The Suffolk University Law School in Boston, Massachusetts, is offering a full-tuition scholarship specifically for graduates of HBCUs.
The Thaddeus Alexander Kitchener Scholarship will guarantee full scholarships to Suffolk Law School for all students admitted and enrolled in a JD program in 2022 through the Binding Early Decision HBCU Program.
The students must have undergraduate degrees from one of the following HBCUs:
- Benedict College
- Bowie State University
- Cheyney University of Pennsylvania
- Claflin University
- Clark Atlanta University
- Coppin State University
- Delaware State University
- Dillard University
- Florida A&M University
- Grambling State University
- Hampton University
- Harris-Stowe State University
- Howard University
- Johnson C. Smith University
- The Lincoln University (PA)
- Livingstone College
- Morehouse College
- Morgan State University
- Norfolk State University
- North Carolina A&T University
- North Carolina Central University
- Prairie View A&M University
- Spelman College
- South Carolina State University
- Southern University and A&M College
- Tennessee State University
- Texas Southern University
- Tuskegee University
- University of the District of Columbia
- University of Maryland – Eastern Shore- Princess Anne
- Virginia State University
- Virginia Union University
- Virginia University of Lynchburg
- Winston-Salem State University
- Xavier University of Louisiana
The scholarship is named after Kitchener, the first student of color to graduate with a law degree from Suffolk University Law School. The Jamaican-born man graduated in 1913. The purpose of the scholarship is to make law school more affordable for students who do not receive merit-based scholarships.

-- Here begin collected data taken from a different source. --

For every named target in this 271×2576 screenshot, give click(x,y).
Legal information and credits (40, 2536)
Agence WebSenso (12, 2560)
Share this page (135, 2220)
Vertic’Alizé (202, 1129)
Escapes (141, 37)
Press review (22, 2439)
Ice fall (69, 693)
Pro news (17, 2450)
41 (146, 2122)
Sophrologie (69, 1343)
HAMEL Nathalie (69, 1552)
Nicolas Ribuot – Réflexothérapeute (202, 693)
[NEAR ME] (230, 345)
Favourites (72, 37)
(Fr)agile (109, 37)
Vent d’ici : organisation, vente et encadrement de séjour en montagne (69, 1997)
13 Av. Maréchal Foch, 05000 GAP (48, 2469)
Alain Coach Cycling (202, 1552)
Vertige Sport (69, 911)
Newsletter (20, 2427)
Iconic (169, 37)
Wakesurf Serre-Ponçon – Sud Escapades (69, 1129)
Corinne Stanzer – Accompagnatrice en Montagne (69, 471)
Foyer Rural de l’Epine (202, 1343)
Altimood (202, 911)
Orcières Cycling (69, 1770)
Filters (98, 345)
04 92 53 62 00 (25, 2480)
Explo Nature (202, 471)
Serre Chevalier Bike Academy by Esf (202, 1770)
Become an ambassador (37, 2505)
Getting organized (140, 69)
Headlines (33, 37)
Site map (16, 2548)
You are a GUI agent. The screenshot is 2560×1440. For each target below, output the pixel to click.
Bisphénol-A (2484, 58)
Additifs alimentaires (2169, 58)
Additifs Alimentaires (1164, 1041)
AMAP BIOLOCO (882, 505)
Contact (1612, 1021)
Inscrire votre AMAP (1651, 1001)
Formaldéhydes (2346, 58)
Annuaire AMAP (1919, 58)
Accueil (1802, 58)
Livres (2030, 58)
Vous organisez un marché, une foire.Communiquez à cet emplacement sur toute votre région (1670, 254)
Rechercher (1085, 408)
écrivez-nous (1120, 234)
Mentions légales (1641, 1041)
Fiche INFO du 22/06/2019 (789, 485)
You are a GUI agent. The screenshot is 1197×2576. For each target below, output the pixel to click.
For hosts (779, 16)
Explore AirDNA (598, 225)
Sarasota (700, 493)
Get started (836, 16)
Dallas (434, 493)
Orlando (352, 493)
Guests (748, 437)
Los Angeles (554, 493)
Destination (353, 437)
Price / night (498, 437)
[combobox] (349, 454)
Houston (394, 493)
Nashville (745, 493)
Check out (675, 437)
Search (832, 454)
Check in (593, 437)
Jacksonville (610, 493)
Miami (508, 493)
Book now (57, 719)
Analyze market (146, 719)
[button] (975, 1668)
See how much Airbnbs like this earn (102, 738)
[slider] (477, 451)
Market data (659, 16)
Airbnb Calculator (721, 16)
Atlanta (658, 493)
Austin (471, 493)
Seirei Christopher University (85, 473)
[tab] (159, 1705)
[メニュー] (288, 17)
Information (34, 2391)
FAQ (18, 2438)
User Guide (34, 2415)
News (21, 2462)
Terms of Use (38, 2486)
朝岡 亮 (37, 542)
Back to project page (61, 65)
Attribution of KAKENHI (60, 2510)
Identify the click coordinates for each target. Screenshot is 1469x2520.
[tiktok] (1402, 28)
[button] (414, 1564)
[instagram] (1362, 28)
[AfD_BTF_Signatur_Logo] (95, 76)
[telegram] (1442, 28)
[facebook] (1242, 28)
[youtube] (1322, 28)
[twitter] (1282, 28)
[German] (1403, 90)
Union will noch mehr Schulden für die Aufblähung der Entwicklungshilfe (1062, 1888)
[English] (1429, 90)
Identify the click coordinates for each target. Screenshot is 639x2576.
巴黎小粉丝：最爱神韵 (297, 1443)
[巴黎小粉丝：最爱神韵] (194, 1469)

“We recognize that standardized testing and traditional merit-based scholarship models can be barriers to entry to law school and the legal profession for students from nontraditional backgrounds, and this scholarship is designed to address those barriers,” the institution said.
The school has also made other efforts to make tuition more affordable for underserved students, including creating a scholarship for first-generation students, allowing students to take accelerated or hybrid JD programs and creating a new dean of diversity, equity and inclusion to oversee welcoming all students.